▸ **What is required**
Please continue the blog post about corporate "buy-in" and the patriotic pressure on American workers, picking up right after its last sentence.

▸ **Text provided**
Get ready! This post is sure to stir up a lot of controversy!

Please refer back to last week’s post (now categorized under The Corporate Cynic’s Manifesto). One of its themes was the manipulation of employees’ personal values and motivations by corporations in order to garner some “outcome” that is good for the company but not necessarily good for the worker. I want to continue on that theme but also focus on the disingenuous practice of simultaneously attempting and claiming to have obtained employees’ “buy-in” to new programs or directives by simply sharing some information with them. “Buy in” is another hijacked and bastardized term used by corporations to rationalize the, “Now that you comprehend the ‘big picture’, you understand why we must eliminate your job” or “Don’t you agree with us that cutting your wages and benefits is the right thing to?” subtexts cleverly hidden in their communiqués. The really sinister side of this gimmickry is that the corporate propagandists actually believe that it works. Over the years, I’ve worked with some of these characters and have seen how their twisted minds rationalize these gimmicks. If not to somehow convince the workforce of the brilliance of executive decisions, it’s to assuage their own guilt (if they have any left) about destroying peoples’ lives and futures (except their own). I’ve covered this and other insidious “feel good” trickery used by corporate elites in a myriad of other posts and various chapters from “The Double Secret Handbook for bad Executives.” Please read them.

This brings me to a rant about one of the latest manipulations of those values that I’ve been gleaning from the “Idiot-cracy” in the executive suites as well as their business media marionettes for use in squeezing the life out of the American workforce – the patriotic angle.

What could I possibly mean by this? Over the last year or two, I’ve been seeing more and more blurbs in the business sections of newspapers and in the online headlines and banners in the business articles section of my Internet provider’s homepage about American workers. The themes of the headlines and stories go something like this:

Americans work fewer hours than their global counterparts,
American workers earn more than their global brethren,
Americans can’t compete in global manufacturing,
American workers fall behind in productivity.

These headlines are always followed by a short story and some statistics. My personal reaction to each of these banners is simply, “Americans have worked hard to raise our standard of living. We do our part. Where are all of the innovations from the corporate brain trusts to keep us competitive and ahead of the curve? Simply lowering wages and cutting costs is an easy, cowardly, lazy and intellectually dishonest cop out. Just what are these clowns being paid the big bucks and huge bonuses for?” I am not so sure that’s the reaction the writers’ of these articles intended. I believe that the subtle implication here is rather, “American workers have it too good and can do more for less. We should feel guilty about our good fortune and work harder. We the workers need to make sacrifices to keep jobs in America. We should understand why we must lower our standard of living. It’s our duty to give up more and more for the good of the country.”

▸ **Stored data**
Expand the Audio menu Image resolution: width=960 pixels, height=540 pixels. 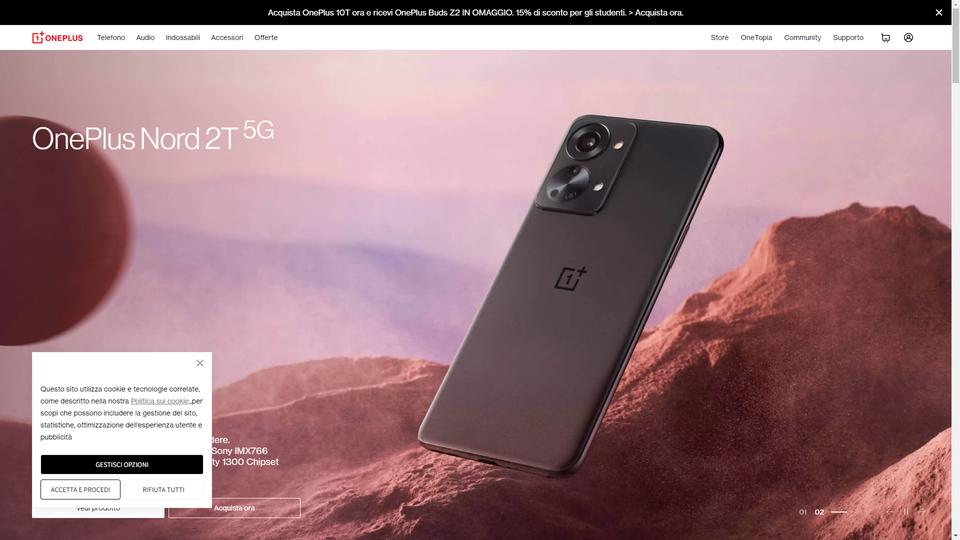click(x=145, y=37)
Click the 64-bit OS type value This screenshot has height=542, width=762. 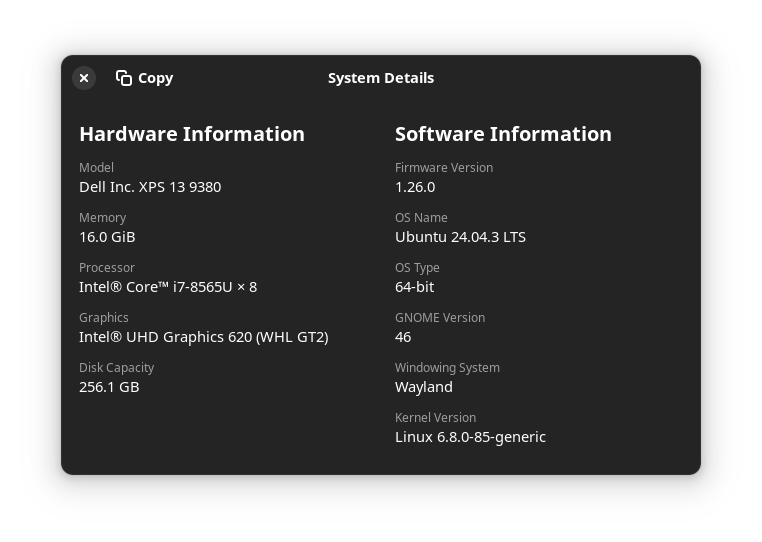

▸ **Response to the task**
This new call to patriotism also bellows from the executive suites. I’ve heard a recent speech or two and they sound similar to this:
“The Chinese can’t claim to be more productive! They can throw lots of people at task after task. Hell, people are one of their natural resources. But we’re Americans and we can do it with even less. We’ll just have fewer people work longer and harder. See how much more productive we Americans are! We’ll teach them all about productivity. It’s our duty. Makes you feel good to give it your all for Uncle Sam, doesn’t it? Won’t you help show them up?”

George M. Cohan would be proud! Who can argue with it? It’s like trying to argue about the benefits of working safely. I personally find it repugnant that anyone would try appealing to patriotism in this manner. When I see this call to patriotism juxtaposed against the outsourcing of American jobs to foreign countries, the importing of foreign technical workers who’ll accept lower wages, the cutbacks in salaries and benefits and the tales about jobs that Americans just don’t want to do, I become irate – particularly when it’s wrapped in the Stars and Stripes. This has nothing to do with patriotism. It has plenty to do with some executives trying to line their own pockets with bonuses for cutting costs – and coercing American workers to play along.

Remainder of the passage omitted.